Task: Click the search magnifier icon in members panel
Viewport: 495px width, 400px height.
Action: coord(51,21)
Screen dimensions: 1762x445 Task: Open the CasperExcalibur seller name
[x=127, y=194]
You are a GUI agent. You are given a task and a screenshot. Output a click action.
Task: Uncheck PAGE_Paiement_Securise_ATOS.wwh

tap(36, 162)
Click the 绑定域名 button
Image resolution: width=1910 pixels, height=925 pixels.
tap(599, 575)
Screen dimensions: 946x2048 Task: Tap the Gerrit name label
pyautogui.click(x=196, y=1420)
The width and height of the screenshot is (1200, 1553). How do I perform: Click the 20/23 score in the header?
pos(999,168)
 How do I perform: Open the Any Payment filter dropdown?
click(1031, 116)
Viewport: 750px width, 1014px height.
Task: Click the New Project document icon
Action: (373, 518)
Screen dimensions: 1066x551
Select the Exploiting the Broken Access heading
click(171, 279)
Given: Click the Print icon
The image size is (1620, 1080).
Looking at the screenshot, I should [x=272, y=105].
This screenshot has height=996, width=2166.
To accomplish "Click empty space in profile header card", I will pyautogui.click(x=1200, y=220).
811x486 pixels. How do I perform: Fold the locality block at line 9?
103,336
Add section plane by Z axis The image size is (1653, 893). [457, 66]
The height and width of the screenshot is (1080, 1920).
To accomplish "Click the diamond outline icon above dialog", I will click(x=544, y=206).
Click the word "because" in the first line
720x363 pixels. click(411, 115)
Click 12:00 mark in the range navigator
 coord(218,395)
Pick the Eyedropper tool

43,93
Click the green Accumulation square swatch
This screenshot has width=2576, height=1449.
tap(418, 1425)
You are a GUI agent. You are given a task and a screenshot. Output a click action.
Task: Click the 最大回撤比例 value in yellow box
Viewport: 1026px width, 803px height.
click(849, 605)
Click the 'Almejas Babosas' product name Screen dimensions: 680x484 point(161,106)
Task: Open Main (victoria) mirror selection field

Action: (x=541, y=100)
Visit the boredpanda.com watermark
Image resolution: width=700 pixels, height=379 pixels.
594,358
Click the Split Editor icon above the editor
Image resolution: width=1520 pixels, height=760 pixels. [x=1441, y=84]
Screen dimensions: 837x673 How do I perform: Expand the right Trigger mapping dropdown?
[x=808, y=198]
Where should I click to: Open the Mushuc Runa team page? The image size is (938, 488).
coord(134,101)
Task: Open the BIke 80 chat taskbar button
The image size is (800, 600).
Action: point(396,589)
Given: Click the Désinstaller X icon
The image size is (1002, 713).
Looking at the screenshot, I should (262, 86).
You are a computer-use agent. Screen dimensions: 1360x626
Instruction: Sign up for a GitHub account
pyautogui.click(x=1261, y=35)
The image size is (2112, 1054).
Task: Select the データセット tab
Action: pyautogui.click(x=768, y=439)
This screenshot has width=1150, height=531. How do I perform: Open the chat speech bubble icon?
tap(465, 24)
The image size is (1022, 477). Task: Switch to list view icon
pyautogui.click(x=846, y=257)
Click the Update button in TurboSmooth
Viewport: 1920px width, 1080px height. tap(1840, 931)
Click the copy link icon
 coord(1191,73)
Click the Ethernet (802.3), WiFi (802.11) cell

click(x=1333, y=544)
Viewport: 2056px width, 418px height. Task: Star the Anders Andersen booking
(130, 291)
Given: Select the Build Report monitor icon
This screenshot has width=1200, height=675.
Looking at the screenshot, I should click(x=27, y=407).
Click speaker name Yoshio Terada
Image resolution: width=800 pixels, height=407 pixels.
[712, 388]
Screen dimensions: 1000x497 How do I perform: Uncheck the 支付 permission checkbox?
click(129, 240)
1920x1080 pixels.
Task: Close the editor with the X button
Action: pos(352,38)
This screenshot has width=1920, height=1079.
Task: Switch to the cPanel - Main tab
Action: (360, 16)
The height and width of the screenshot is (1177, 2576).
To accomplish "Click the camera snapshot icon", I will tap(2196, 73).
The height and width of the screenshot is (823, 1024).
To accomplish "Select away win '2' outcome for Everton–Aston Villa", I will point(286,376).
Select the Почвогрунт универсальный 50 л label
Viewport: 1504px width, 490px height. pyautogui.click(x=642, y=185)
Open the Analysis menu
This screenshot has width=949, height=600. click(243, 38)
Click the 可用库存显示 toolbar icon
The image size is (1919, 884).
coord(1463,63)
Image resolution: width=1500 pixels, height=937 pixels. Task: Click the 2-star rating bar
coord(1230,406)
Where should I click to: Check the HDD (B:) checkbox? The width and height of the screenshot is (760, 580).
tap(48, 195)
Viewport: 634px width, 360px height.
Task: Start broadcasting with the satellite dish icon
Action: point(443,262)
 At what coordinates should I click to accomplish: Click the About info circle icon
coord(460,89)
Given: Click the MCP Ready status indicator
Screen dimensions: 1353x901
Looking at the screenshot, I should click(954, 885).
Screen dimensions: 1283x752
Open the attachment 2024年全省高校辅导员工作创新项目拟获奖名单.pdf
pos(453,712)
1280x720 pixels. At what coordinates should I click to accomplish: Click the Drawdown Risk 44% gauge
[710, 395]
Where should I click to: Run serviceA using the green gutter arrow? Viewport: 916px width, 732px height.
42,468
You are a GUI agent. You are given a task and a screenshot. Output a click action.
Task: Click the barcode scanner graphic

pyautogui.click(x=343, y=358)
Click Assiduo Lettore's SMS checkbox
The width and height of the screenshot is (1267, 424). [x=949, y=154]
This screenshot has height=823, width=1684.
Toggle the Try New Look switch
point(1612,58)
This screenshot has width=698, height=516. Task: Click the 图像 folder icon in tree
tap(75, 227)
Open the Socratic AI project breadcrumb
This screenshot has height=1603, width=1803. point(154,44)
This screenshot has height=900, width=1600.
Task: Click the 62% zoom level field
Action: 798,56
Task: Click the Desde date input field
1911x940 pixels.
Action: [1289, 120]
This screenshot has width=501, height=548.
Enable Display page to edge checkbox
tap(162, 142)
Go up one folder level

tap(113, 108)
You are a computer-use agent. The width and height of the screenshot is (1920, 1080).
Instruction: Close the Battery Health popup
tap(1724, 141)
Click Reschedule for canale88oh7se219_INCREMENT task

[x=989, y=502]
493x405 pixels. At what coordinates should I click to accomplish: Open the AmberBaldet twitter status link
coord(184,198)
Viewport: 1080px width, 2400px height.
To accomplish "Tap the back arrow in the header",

PROBLEM REQUIREMENTS: Reproduce every one of the entries above word for word, without changing any character.

EXERCISE OUTPUT:
Task: Click the search magnifier icon in members panel
Viewport: 495px width, 400px height.
Action: coord(51,21)
Screen dimensions: 1762x445 Task: Open the CasperExcalibur seller name
[x=127, y=194]
You are a GUI agent. You are given a task and a screenshot. Output a click action.
Task: Uncheck PAGE_Paiement_Securise_ATOS.wwh

tap(36, 162)
Click the 绑定域名 button
Image resolution: width=1910 pixels, height=925 pixels.
tap(599, 575)
Screen dimensions: 946x2048 Task: Tap the Gerrit name label
pyautogui.click(x=196, y=1420)
The width and height of the screenshot is (1200, 1553). How do I perform: Click the 20/23 score in the header?
pos(999,168)
 How do I perform: Open the Any Payment filter dropdown?
click(1031, 116)
Viewport: 750px width, 1014px height.
Task: Click the New Project document icon
Action: (373, 518)
Screen dimensions: 1066x551
Select the Exploiting the Broken Access heading
click(171, 279)
Given: Click the Print icon
The image size is (1620, 1080).
Looking at the screenshot, I should [x=272, y=105].
This screenshot has height=996, width=2166.
To accomplish "Click empty space in profile header card", I will pyautogui.click(x=1200, y=220).
811x486 pixels. How do I perform: Fold the locality block at line 9?
103,336
Add section plane by Z axis The image size is (1653, 893). [457, 66]
The height and width of the screenshot is (1080, 1920).
To accomplish "Click the diamond outline icon above dialog", I will click(x=544, y=206).
Click the word "because" in the first line
720x363 pixels. click(411, 115)
Click 12:00 mark in the range navigator
 coord(218,395)
Pick the Eyedropper tool

43,93
Click the green Accumulation square swatch
This screenshot has width=2576, height=1449.
tap(418, 1425)
You are a GUI agent. You are given a task and a screenshot. Output a click action.
Task: Click the 最大回撤比例 value in yellow box
Viewport: 1026px width, 803px height.
click(849, 605)
Click the 'Almejas Babosas' product name Screen dimensions: 680x484 point(161,106)
Task: Open Main (victoria) mirror selection field

Action: (x=541, y=100)
Visit the boredpanda.com watermark
Image resolution: width=700 pixels, height=379 pixels.
594,358
Click the Split Editor icon above the editor
Image resolution: width=1520 pixels, height=760 pixels. [x=1441, y=84]
Screen dimensions: 837x673 How do I perform: Expand the right Trigger mapping dropdown?
[x=808, y=198]
Where should I click to: Open the Mushuc Runa team page? The image size is (938, 488).
coord(134,101)
Task: Open the BIke 80 chat taskbar button
The image size is (800, 600).
Action: point(396,589)
Given: Click the Désinstaller X icon
The image size is (1002, 713).
Looking at the screenshot, I should (262, 86).
You are a computer-use agent. Screen dimensions: 1360x626
Instruction: Sign up for a GitHub account
pyautogui.click(x=1261, y=35)
The image size is (2112, 1054).
Task: Select the データセット tab
Action: pyautogui.click(x=768, y=439)
This screenshot has width=1150, height=531. How do I perform: Open the chat speech bubble icon?
tap(465, 24)
The image size is (1022, 477). Task: Switch to list view icon
pyautogui.click(x=846, y=257)
Click the Update button in TurboSmooth
Viewport: 1920px width, 1080px height. tap(1840, 931)
Click the copy link icon
 coord(1191,73)
Click the Ethernet (802.3), WiFi (802.11) cell

click(x=1333, y=544)
Viewport: 2056px width, 418px height. Task: Star the Anders Andersen booking
(130, 291)
Given: Select the Build Report monitor icon
This screenshot has width=1200, height=675.
Looking at the screenshot, I should click(x=27, y=407).
Click speaker name Yoshio Terada
Image resolution: width=800 pixels, height=407 pixels.
[712, 388]
Screen dimensions: 1000x497 How do I perform: Uncheck the 支付 permission checkbox?
click(129, 240)
1920x1080 pixels.
Task: Close the editor with the X button
Action: pos(352,38)
This screenshot has width=1920, height=1079.
Task: Switch to the cPanel - Main tab
Action: (360, 16)
The height and width of the screenshot is (1177, 2576).
To accomplish "Click the camera snapshot icon", I will tap(2196, 73).
The height and width of the screenshot is (823, 1024).
To accomplish "Select away win '2' outcome for Everton–Aston Villa", I will point(286,376).
Select the Почвогрунт универсальный 50 л label
Viewport: 1504px width, 490px height. pyautogui.click(x=642, y=185)
Open the Analysis menu
This screenshot has width=949, height=600. click(243, 38)
Click the 可用库存显示 toolbar icon
The image size is (1919, 884).
coord(1463,63)
Image resolution: width=1500 pixels, height=937 pixels. Task: Click the 2-star rating bar
coord(1230,406)
Where should I click to: Check the HDD (B:) checkbox? The width and height of the screenshot is (760, 580).
tap(48, 195)
Viewport: 634px width, 360px height.
Task: Start broadcasting with the satellite dish icon
Action: point(443,262)
 At what coordinates should I click to accomplish: Click the About info circle icon
coord(460,89)
Given: Click the MCP Ready status indicator
Screen dimensions: 1353x901
Looking at the screenshot, I should click(954, 885).
Screen dimensions: 1283x752
Open the attachment 2024年全省高校辅导员工作创新项目拟获奖名单.pdf
pos(453,712)
1280x720 pixels. At what coordinates should I click to accomplish: Click the Drawdown Risk 44% gauge
[710, 395]
Where should I click to: Run serviceA using the green gutter arrow? Viewport: 916px width, 732px height.
42,468
You are a GUI agent. You are given a task and a screenshot. Output a click action.
Task: Click the barcode scanner graphic

pyautogui.click(x=343, y=358)
Click Assiduo Lettore's SMS checkbox
The width and height of the screenshot is (1267, 424). [x=949, y=154]
This screenshot has height=823, width=1684.
Toggle the Try New Look switch
point(1612,58)
This screenshot has width=698, height=516. Task: Click the 图像 folder icon in tree
tap(75, 227)
Open the Socratic AI project breadcrumb
This screenshot has height=1603, width=1803. point(154,44)
This screenshot has height=900, width=1600.
Task: Click the 62% zoom level field
Action: 798,56
Task: Click the Desde date input field
1911x940 pixels.
Action: [1289, 120]
This screenshot has width=501, height=548.
Enable Display page to edge checkbox
tap(162, 142)
Go up one folder level

tap(113, 108)
You are a computer-use agent. The width and height of the screenshot is (1920, 1080).
Instruction: Close the Battery Health popup
tap(1724, 141)
Click Reschedule for canale88oh7se219_INCREMENT task

[x=989, y=502]
493x405 pixels. At what coordinates should I click to accomplish: Open the AmberBaldet twitter status link
coord(184,198)
Viewport: 1080px width, 2400px height.
To accomplish "Tap the back arrow in the header",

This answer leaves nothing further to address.